----- INFORMATION PROVIDED
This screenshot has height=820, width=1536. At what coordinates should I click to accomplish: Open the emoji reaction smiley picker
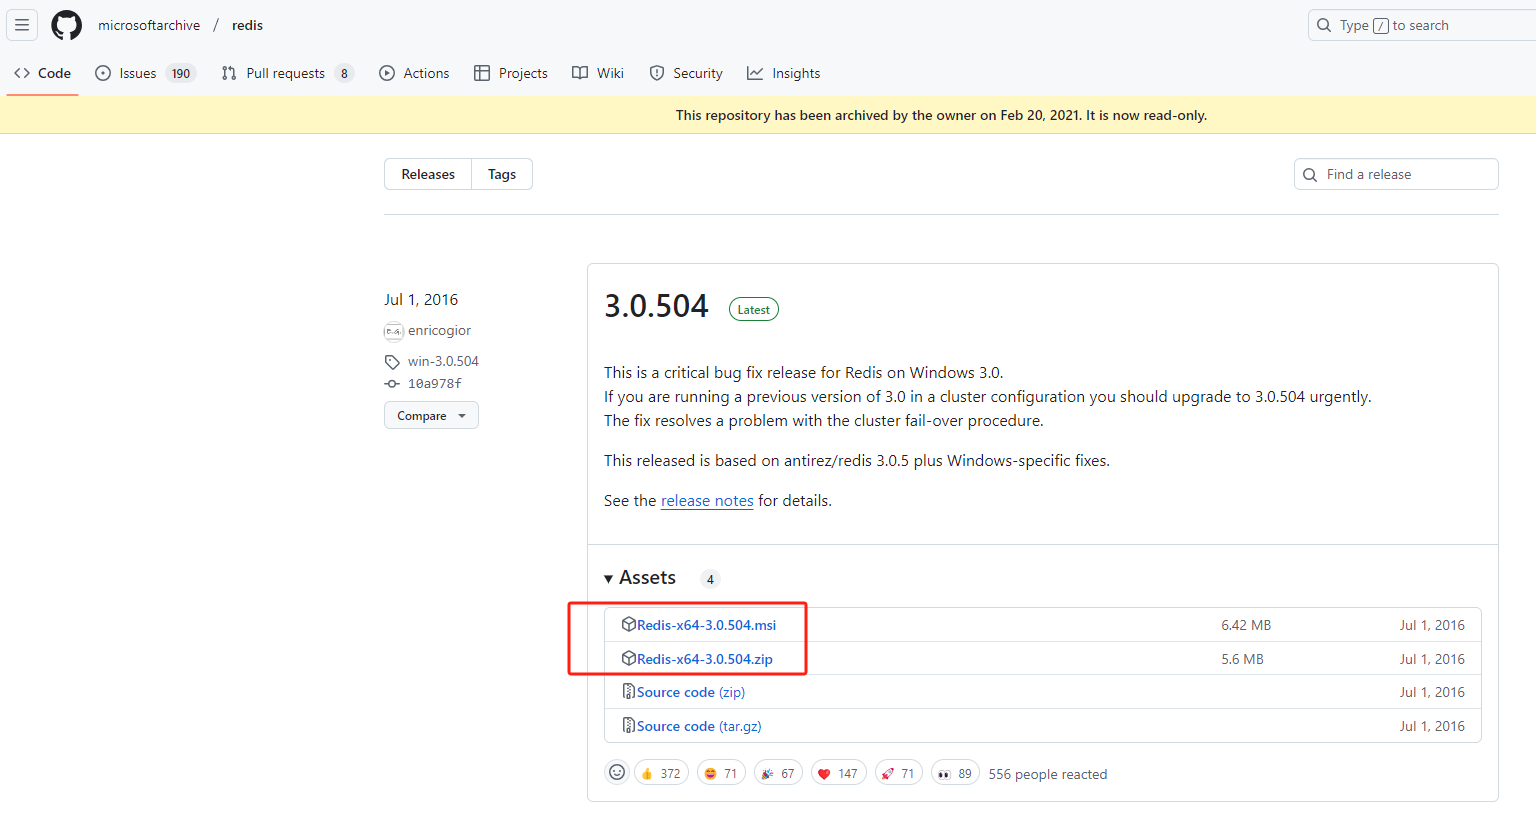click(616, 772)
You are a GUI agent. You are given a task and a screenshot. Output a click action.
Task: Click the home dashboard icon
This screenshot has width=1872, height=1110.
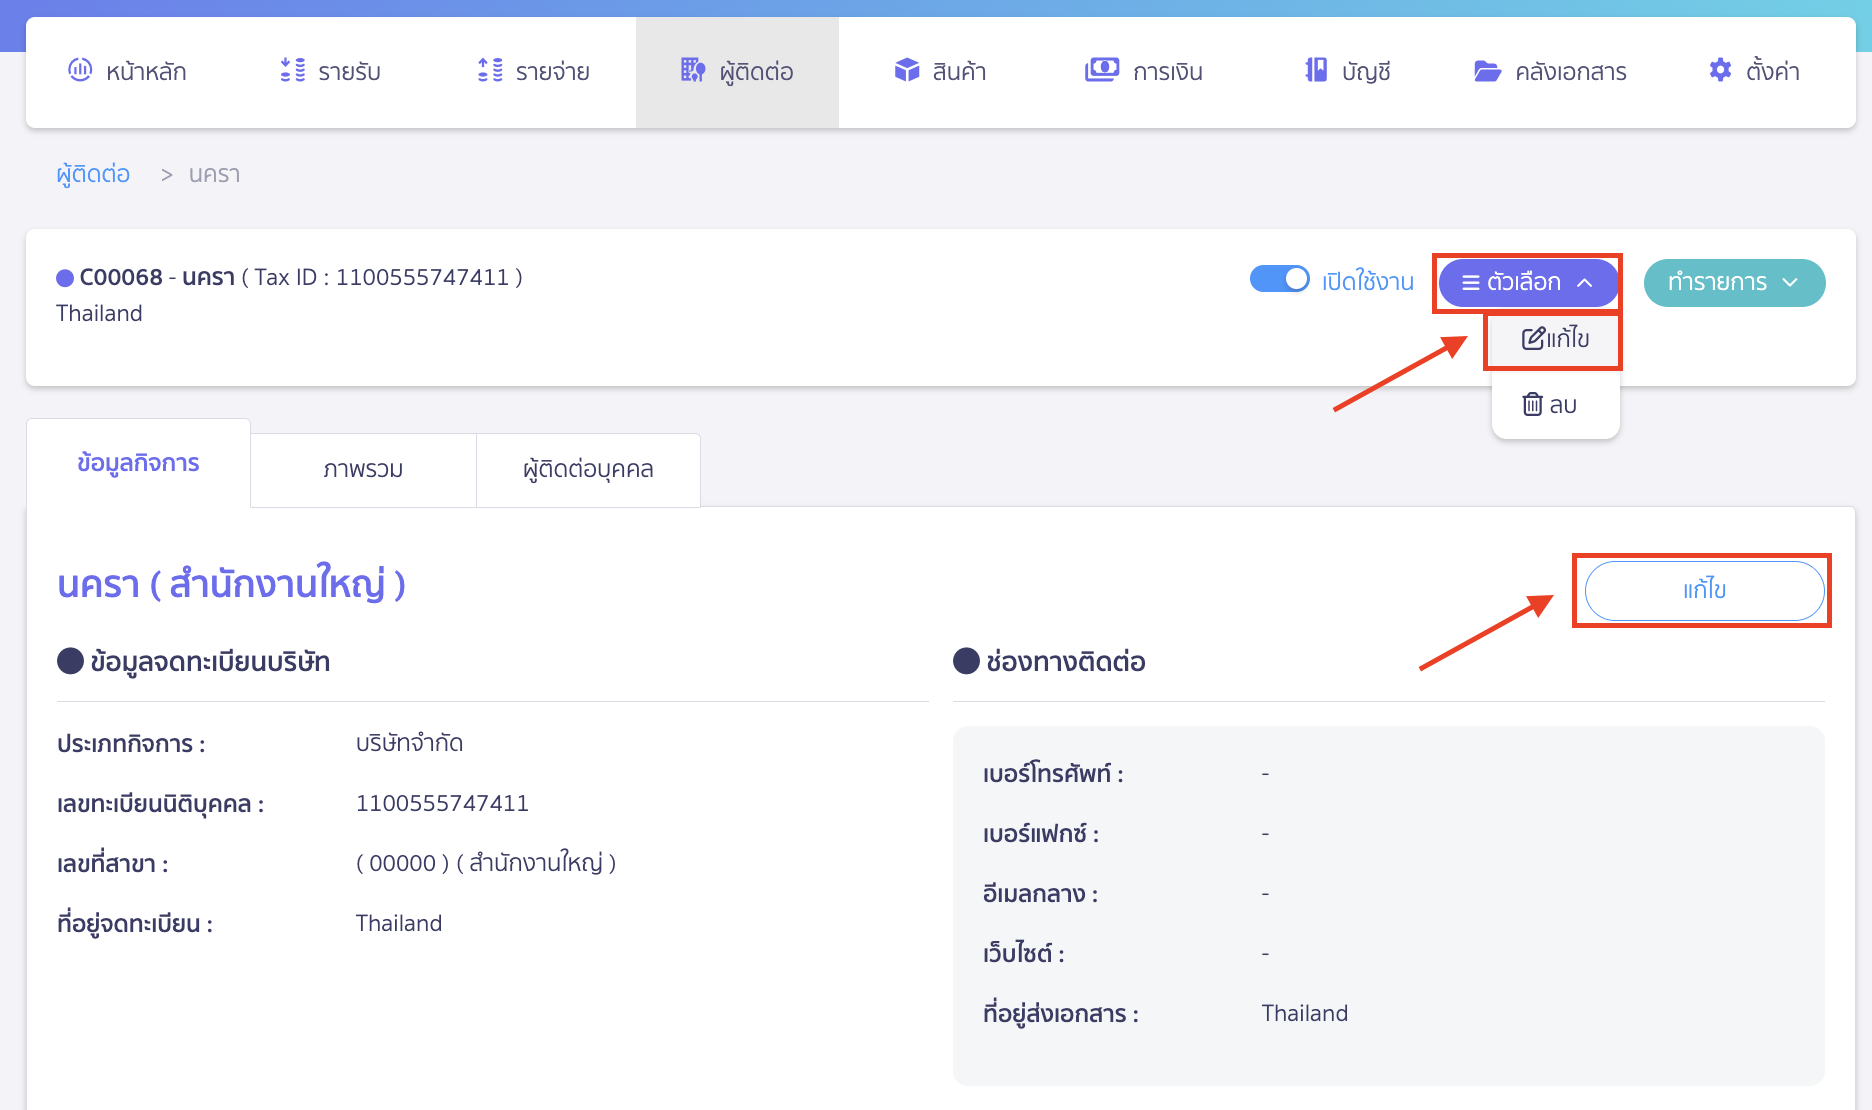pyautogui.click(x=80, y=70)
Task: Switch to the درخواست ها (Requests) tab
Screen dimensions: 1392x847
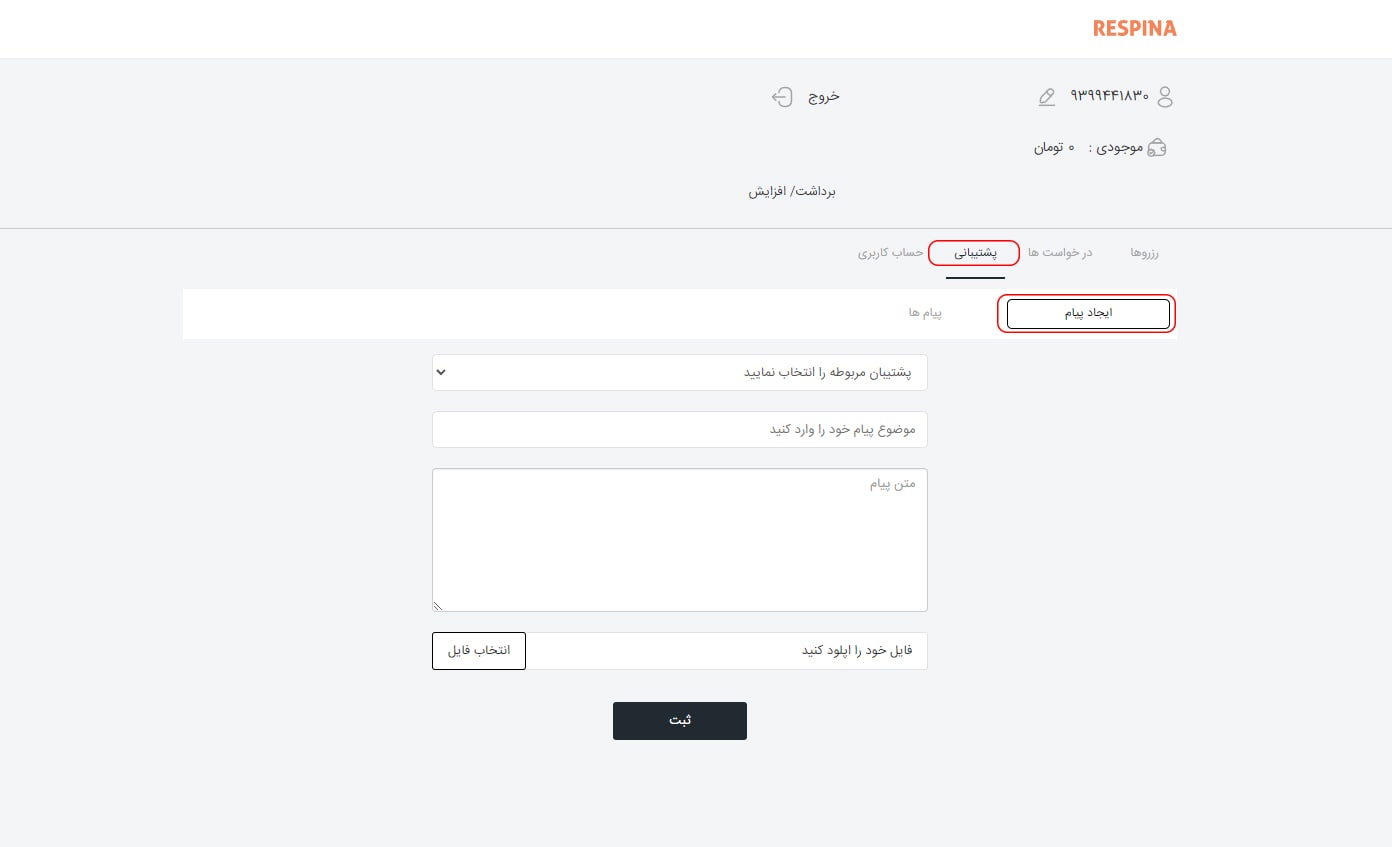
----------
§ ACTIVITY
Leave out the pictures and output everything else in the records exactly.

§ COMPLETED TASK
This screenshot has height=820, width=1536. At what coordinates should I click to accomplish: Open the emoji reaction smiley picker
click(616, 772)
You are a GUI agent. You are given a task and a screenshot. Output a click action.
Task: Click the home dashboard icon
This screenshot has width=1872, height=1110.
pyautogui.click(x=80, y=70)
Task: Switch to the درخواست ها (Requests) tab
Screen dimensions: 1392x847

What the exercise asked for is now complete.